The results depends on what bin LED is in the headlamp now, and what you replace it with. I mean, if you already have a RW0H-binned star, there's no point in replacing it. But, for example, my EOS has a PX1H star. It's bluish, and not too bright. By swapping in a TW0H Lux-III star, my EOS would be brighter and whiter. Of course the Lux-III would still be driven at 1 watt.

Personally, I wouldn't swap in a new LED unless I was unhappy with the tint of the stock LED.


----------



## jar3ds (Feb 16, 2006)

so would a lux III driven @ 1 watt be more efficient? hence, give us more runtime?


----------



## offroadcmpr (Feb 16, 2006)

Since the EOS is a regulated light, it is sending the same amout of current to the LED. So a more efficient emitter would make it brighter, and it would have the same runtime, since the driver doesn't know the difference between the two.


----------



## :)> (Feb 16, 2006)

I am pretty sure the the EOS has a 1 watt LED. Are the Lux III LED's more efficient (do they put out more than light?) than a Lux I when driven at the same voltage?

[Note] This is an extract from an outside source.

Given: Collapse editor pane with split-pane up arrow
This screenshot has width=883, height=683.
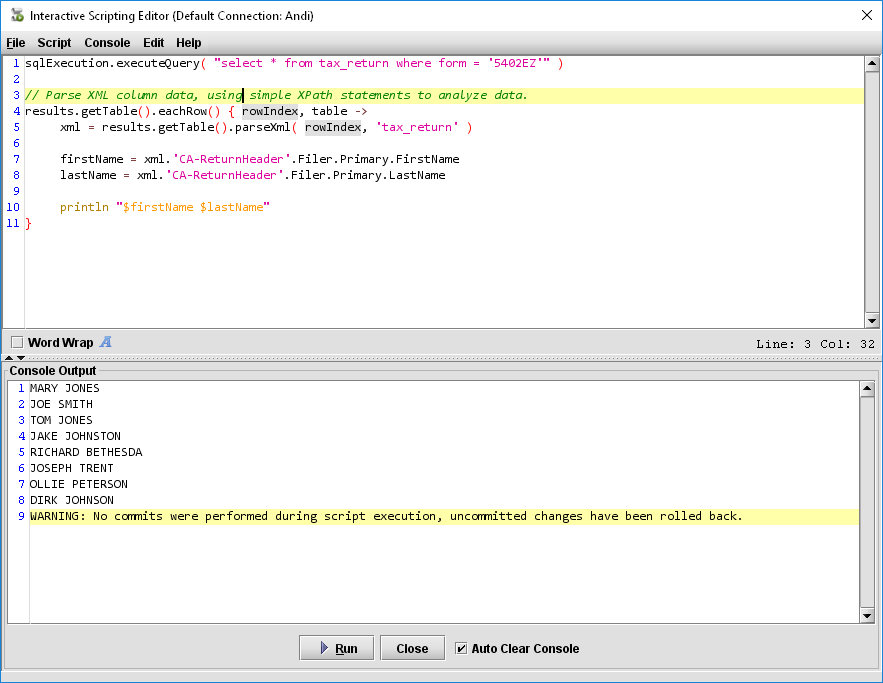Looking at the screenshot, I should pyautogui.click(x=10, y=357).
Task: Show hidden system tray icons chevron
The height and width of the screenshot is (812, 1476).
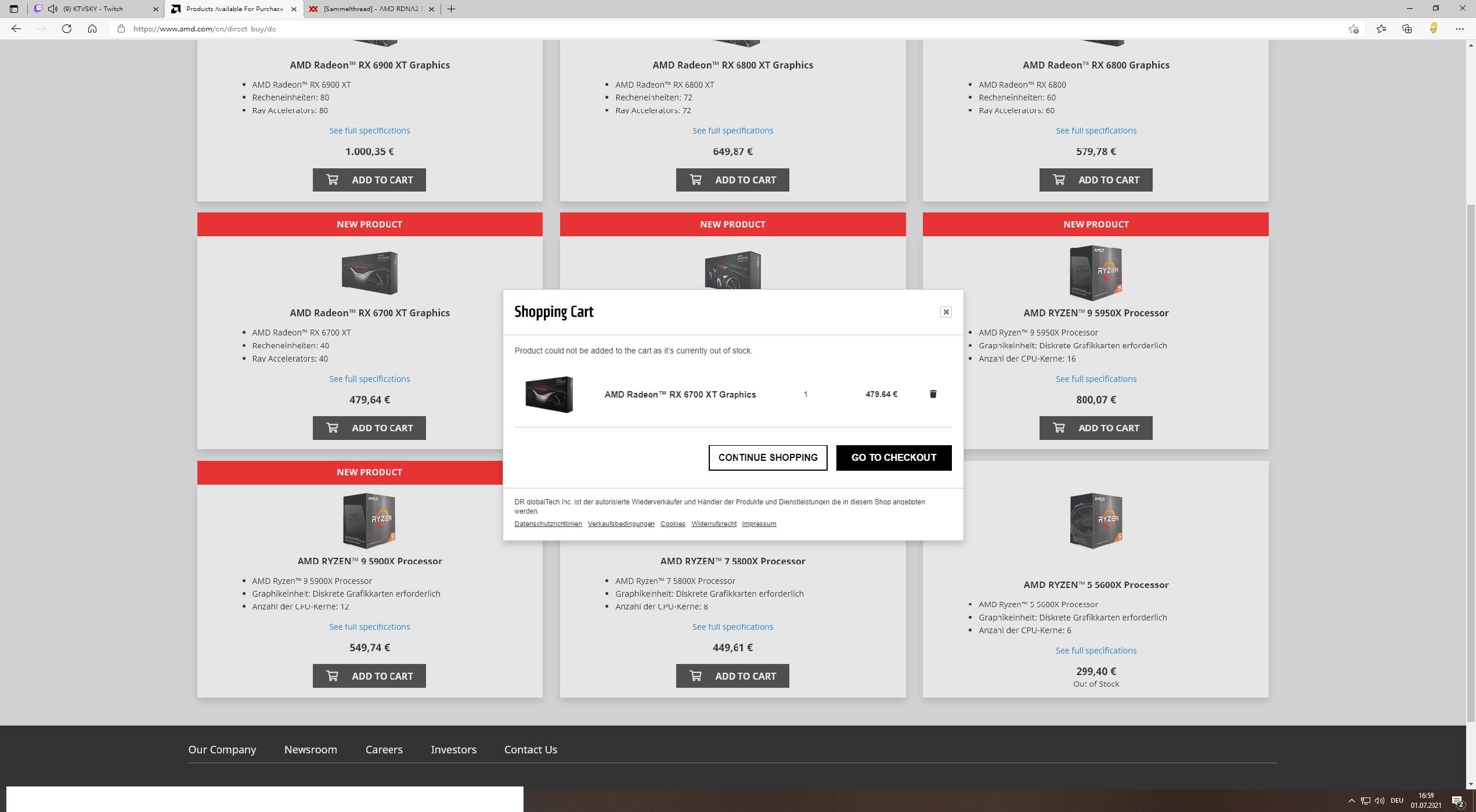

If so, is the light emmitted at a lower temperature? 

Also, the IMS17 reflector; will it throw noticeably further than the modified Mini Mag reflector?

-Goatee


----------



## ktronik (Feb 16, 2006)

:)> said:


> I am pretty sure the the EOS has a 1 watt LED. Are the Lux III LED's more efficient (do they put out more than light?) than a Lux I when driven at the same voltage?
> 
> If so, is the light emmitted at a lower temperature?
> 
> ...




only u-bin 3w & S-bin 1w leds are more efficient than a R-bin 1w...


----------



## vtunderground (Feb 16, 2006)

:)> said:


> Also, the IMS17 reflector; will it throw noticeably further than the modified Mini Mag reflector?



Nope, the beams are pretty much identical.


----------



## ktronik (Feb 17, 2006)

Some quick mod ideas...my units turn up soon...

Looks like there is no circuit under & around the gold section, so you could remove the temp sensor, cut out that square section of PCB, to add a thin copper heatsink...if we could fit a lower stack height of the optic/lens & use emmiter only, you could incress the thickness of the copper heatsink...(then remount the temp sensor to the copper heatsink)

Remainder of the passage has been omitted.